Il 10 maggio 2009 ho potuto intervistare Kerry Cassidy, responsabile, con Bill Ryan, Project Camelot. L’intervista è stata pubblicata sul numero 8 di “X Times”. Essendo in attesa delle risposte di Bill, sulla rivista avevo omesso l’ultima domanda rivolta a Kerry, con la quale intendevo chiudere entrambi gli interventi. Per diversi motivi, la parte relativa a Bill Ryan è stata rimandata. Di seguito riporto dunque lo scambio con Kerry, integrato con la sua ultima risposta sulla “fine del mondo”…

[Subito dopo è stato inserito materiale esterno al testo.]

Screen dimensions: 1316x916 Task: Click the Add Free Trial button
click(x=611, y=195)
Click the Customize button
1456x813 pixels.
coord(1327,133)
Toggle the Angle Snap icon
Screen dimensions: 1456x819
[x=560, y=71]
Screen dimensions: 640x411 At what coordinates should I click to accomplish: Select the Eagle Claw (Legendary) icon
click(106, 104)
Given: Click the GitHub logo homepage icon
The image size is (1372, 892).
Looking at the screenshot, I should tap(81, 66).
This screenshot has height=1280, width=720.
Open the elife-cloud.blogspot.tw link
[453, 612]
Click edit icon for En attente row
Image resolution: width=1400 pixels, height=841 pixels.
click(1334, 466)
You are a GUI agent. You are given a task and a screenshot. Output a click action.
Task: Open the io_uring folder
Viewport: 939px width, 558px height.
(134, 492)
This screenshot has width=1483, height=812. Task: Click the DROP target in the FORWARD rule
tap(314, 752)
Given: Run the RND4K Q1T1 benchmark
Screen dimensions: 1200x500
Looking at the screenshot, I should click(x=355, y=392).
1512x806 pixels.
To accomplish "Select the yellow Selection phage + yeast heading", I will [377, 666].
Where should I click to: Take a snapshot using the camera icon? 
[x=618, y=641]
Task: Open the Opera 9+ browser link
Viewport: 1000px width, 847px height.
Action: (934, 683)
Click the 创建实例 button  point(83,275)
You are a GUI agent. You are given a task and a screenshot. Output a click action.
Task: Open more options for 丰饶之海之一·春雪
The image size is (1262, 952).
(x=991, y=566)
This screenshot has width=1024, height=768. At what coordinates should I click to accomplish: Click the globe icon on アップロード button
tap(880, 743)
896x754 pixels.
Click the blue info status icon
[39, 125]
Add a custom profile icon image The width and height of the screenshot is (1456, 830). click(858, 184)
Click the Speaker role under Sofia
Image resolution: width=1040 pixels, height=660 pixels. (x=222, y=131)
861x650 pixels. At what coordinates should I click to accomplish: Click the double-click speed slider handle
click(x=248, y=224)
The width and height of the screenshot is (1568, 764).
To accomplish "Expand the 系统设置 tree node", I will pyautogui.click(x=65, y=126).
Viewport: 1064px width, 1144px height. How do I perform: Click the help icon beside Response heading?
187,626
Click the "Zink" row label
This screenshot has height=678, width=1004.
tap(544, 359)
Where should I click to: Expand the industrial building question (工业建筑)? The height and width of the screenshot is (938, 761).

Il primo rivelatore intervistato da Bill Ryan e Kerry Cassidy fu Mr. X che, nel 2005, raccontò di essere stato ingaggiato, in qualità di archivista, da una compagnia aerospaziale statunitense, e di aver catalogato documenti riguardanti gli UFO, la vita extraterrestre e il caso Roswell. Da quel giorno, con il Project Camelot, Bill e Kerry hanno raccolto e divulgato una quantità incredibile di informazioni, grazie alle testimonianze di insider dell’intelligence e persino dei gruppi di potere che, nell’ombra, governano il mondo. Bill, dotato del tipico humor britannico, si definisce lo “Scully” della coppia – ma sono in coppia solo professionalmente – perché più pragmatico e scientifico. Kerry è una donna di grande esperienza, intelligentissima e molto collaborativa. Lui vive in Inghilterra, lei negli Stati Uniti.

Lavinia Pallotta: Come e perché avete creato il Project Camelot?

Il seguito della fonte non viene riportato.